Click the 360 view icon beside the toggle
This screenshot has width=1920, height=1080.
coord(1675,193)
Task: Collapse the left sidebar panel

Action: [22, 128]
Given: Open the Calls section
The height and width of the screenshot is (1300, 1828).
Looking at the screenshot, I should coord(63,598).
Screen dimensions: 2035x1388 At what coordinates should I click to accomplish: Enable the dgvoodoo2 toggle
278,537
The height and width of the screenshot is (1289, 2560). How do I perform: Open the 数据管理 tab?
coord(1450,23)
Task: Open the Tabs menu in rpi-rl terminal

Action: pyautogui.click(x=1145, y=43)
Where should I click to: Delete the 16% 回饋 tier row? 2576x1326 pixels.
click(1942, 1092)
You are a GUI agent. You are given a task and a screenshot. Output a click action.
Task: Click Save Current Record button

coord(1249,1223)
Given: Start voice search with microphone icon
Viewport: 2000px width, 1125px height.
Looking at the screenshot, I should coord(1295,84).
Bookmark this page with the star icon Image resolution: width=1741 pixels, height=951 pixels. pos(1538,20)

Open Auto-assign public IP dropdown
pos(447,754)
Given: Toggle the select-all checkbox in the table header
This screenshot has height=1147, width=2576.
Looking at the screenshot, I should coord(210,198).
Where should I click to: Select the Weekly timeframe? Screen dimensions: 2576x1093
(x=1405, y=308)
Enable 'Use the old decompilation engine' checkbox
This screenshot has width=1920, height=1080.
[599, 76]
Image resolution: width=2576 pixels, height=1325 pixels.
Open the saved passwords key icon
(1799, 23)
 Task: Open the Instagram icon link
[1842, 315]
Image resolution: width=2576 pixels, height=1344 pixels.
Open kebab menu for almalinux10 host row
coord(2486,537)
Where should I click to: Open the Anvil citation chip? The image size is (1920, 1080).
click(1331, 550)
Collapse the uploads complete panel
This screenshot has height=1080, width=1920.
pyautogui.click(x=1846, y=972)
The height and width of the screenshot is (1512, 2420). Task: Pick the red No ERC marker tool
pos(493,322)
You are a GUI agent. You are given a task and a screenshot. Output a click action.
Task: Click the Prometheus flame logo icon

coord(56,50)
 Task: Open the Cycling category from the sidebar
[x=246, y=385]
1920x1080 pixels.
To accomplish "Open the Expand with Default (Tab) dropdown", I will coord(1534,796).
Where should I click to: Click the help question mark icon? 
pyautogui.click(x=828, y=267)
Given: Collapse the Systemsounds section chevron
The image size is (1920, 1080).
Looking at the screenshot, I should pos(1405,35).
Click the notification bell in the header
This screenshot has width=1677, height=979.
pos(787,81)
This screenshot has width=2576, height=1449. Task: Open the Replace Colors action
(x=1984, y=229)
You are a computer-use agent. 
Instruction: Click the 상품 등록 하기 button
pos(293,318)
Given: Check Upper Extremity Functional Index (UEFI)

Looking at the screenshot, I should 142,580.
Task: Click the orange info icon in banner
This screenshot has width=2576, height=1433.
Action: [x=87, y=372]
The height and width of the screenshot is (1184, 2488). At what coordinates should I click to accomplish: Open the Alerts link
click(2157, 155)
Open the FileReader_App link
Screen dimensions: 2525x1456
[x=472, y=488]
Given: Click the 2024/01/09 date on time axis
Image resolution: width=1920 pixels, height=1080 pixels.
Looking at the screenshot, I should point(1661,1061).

^^^^^^^^

INSTRUCTIONS FOR THE TASK: All records above are to be printed exactly, with nothing omitted.

TASK RESULT:
Click the 360 view icon beside the toggle
This screenshot has width=1920, height=1080.
coord(1675,193)
Task: Collapse the left sidebar panel

Action: [22, 128]
Given: Open the Calls section
The height and width of the screenshot is (1300, 1828).
Looking at the screenshot, I should coord(63,598).
Screen dimensions: 2035x1388 At what coordinates should I click to accomplish: Enable the dgvoodoo2 toggle
278,537
The height and width of the screenshot is (1289, 2560). How do I perform: Open the 数据管理 tab?
coord(1450,23)
Task: Open the Tabs menu in rpi-rl terminal

Action: pyautogui.click(x=1145, y=43)
Where should I click to: Delete the 16% 回饋 tier row? 2576x1326 pixels.
click(1942, 1092)
You are a GUI agent. You are given a task and a screenshot. Output a click action.
Task: Click Save Current Record button

coord(1249,1223)
Given: Start voice search with microphone icon
Viewport: 2000px width, 1125px height.
Looking at the screenshot, I should coord(1295,84).
Bookmark this page with the star icon Image resolution: width=1741 pixels, height=951 pixels. pos(1538,20)

Open Auto-assign public IP dropdown
pos(447,754)
Given: Toggle the select-all checkbox in the table header
This screenshot has height=1147, width=2576.
Looking at the screenshot, I should coord(210,198).
Where should I click to: Select the Weekly timeframe? Screen dimensions: 2576x1093
(x=1405, y=308)
Enable 'Use the old decompilation engine' checkbox
This screenshot has width=1920, height=1080.
[599, 76]
Image resolution: width=2576 pixels, height=1325 pixels.
Open the saved passwords key icon
(1799, 23)
 Task: Open the Instagram icon link
[1842, 315]
Image resolution: width=2576 pixels, height=1344 pixels.
Open kebab menu for almalinux10 host row
coord(2486,537)
Where should I click to: Open the Anvil citation chip? The image size is (1920, 1080).
click(1331, 550)
Collapse the uploads complete panel
This screenshot has height=1080, width=1920.
pyautogui.click(x=1846, y=972)
The height and width of the screenshot is (1512, 2420). Task: Pick the red No ERC marker tool
pos(493,322)
You are a GUI agent. You are given a task and a screenshot. Output a click action.
Task: Click the Prometheus flame logo icon

coord(56,50)
 Task: Open the Cycling category from the sidebar
[x=246, y=385]
1920x1080 pixels.
To accomplish "Open the Expand with Default (Tab) dropdown", I will coord(1534,796).
Where should I click to: Click the help question mark icon? 
pyautogui.click(x=828, y=267)
Given: Collapse the Systemsounds section chevron
The image size is (1920, 1080).
Looking at the screenshot, I should pos(1405,35).
Click the notification bell in the header
This screenshot has width=1677, height=979.
pos(787,81)
This screenshot has width=2576, height=1449. Task: Open the Replace Colors action
(x=1984, y=229)
You are a computer-use agent. 
Instruction: Click the 상품 등록 하기 button
pos(293,318)
Given: Check Upper Extremity Functional Index (UEFI)

Looking at the screenshot, I should 142,580.
Task: Click the orange info icon in banner
This screenshot has width=2576, height=1433.
Action: [x=87, y=372]
The height and width of the screenshot is (1184, 2488). At what coordinates should I click to accomplish: Open the Alerts link
click(2157, 155)
Open the FileReader_App link
Screen dimensions: 2525x1456
[x=472, y=488]
Given: Click the 2024/01/09 date on time axis
Image resolution: width=1920 pixels, height=1080 pixels.
Looking at the screenshot, I should point(1661,1061).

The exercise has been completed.